Assignee: nobody → server-ops-webops

Component: Balrog: Backend → WebOps: Product Delivery

Product: Release Engineering → Infrastructure & Operations

QA Contact: bhearsum → nmaul

Version: unspecified → other

:kanban

Updated

•

11 years ago

Whiteboard: [kanban:https://kanbanize.com/ctrl_board/4/1401]

Chris Turra [:cturra]

Assignee

Updated

•

11 years ago

Assignee: server-ops-webops → cturra

Chris Turra [:cturra]

Assignee

Comment 2

•

11 years ago

i have good news. i have successfully written a traffic script that will help us trottle the percent of traffic we want to direct to aus4 while we slowly roll this out. the basic concept can be found below. i want to do a little more testing to see how well the random number generator will work for us as we increase the numbers. * in the example below, you will see the traffic script is looking for the 'cturra' header. this is in place we can test without impacting any other nightly/aurora/beta traffic. --- $host = http.getHostHeader(); $cturra = http.getHeader("cturra"); $trottle = 1; if ( string.containsI($host, "aus3.mozilla.org") && string.containsI($cturra, "true") ){ if ( math.random(100) < $trottle ){ http.redirect("http://www.cturra.com"); } }

bhearsum@mozilla.com (:bhearsum)

Reporter

Comment 3

•

11 years ago

Attached file list of things not to redirect for — Details

Chris, here's the list of things that we _shouldn't_ redirect for.

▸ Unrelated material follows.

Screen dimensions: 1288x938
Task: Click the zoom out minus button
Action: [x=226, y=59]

It's 216 items long :(. If that's too much to handle, let me know and I'll try to find a way to shrink it into more clever substrings.

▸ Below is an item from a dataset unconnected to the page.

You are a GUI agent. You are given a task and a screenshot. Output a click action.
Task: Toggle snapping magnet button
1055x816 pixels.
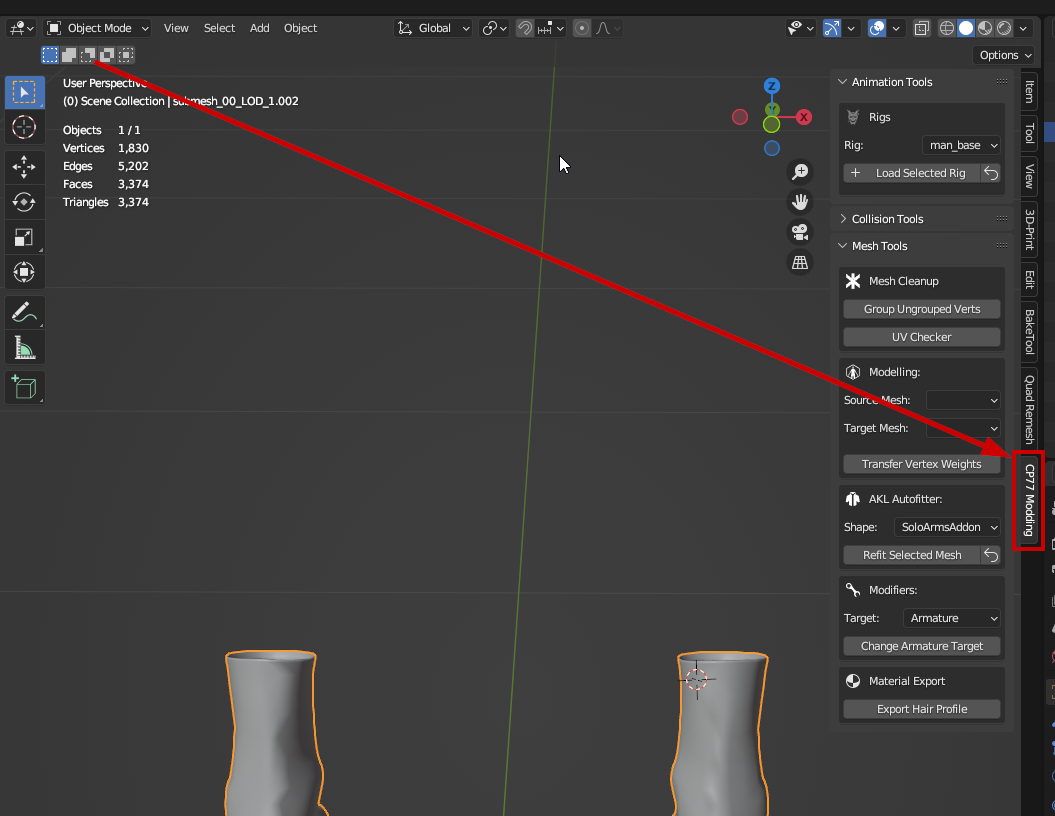pyautogui.click(x=525, y=28)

bhearsum@mozilla.com (:bhearsum)

Reporter

Comment 4

•

11 years ago

Can you also encase this in if foo.contains("cturra") like we did for https://bugzilla.mozilla.org/show_bug.cgi?id=1041745#c3 ? I'm hoping to have QE test there at the end of the week.

Flags: needinfo?(cturra)

Chris Turra [:cturra]

Assignee

Comment 5

•

11 years ago

i just wrote, but have not applied, the following traffic script. it first checks for cturra/cturra-cdntest in the path, then confirms an older version is not being requested. finally, it should (aus3->aus4) pool select about 1% of traffic. ---- $host = http.getHostHeader(); $path = http.getPath(); $trottle = 1; if (string.containsI($host, "aus3.mozilla.org")){ if ( string.containsI($path, "/cturra/") || string.containsI($path, "/cturra-cdntest/") ){ if ( !string.containsI($path, "Firefox/1.5") || !string.containsI($path, "Firefox/2.") || !string.containsI($path, "Firefox/3.") || !string.containsI($path, "Thunderbird/1.5") || !string.containsI($path, "Thunderbird/2.") || !string.containsI($path, "Thunderbird/3.") ){ if ( math.random(100) < $trottle ){ pool.select("aus4-prod-https"); } # end throttle check } # end old version check } # end cturra/test check } # end aus3 check

Flags: needinfo?(cturra)

bhearsum@mozilla.com (:bhearsum)

Reporter

Comment 6

•

11 years ago

Comment #5 looks sensible to me, but I'm having trouble verifying it with a 1% throttle - it never seems to return anything except aus3 backends - I think the 30s zeus cache is playing a factor here too, though. Can we change it to 90 or something else really high for testing purposes?

Chris Turra [:cturra]

Assignee

Comment 7

•

11 years ago

just a follow up on our irc conversation. this rule hadn't been applied, which is why you weren't seeing this rule "working" yet. for testing, we increased the throttle to 100% and have applied to the aus3 pool in zeus. let me know how the testing goes and if you need this rule updated at any point.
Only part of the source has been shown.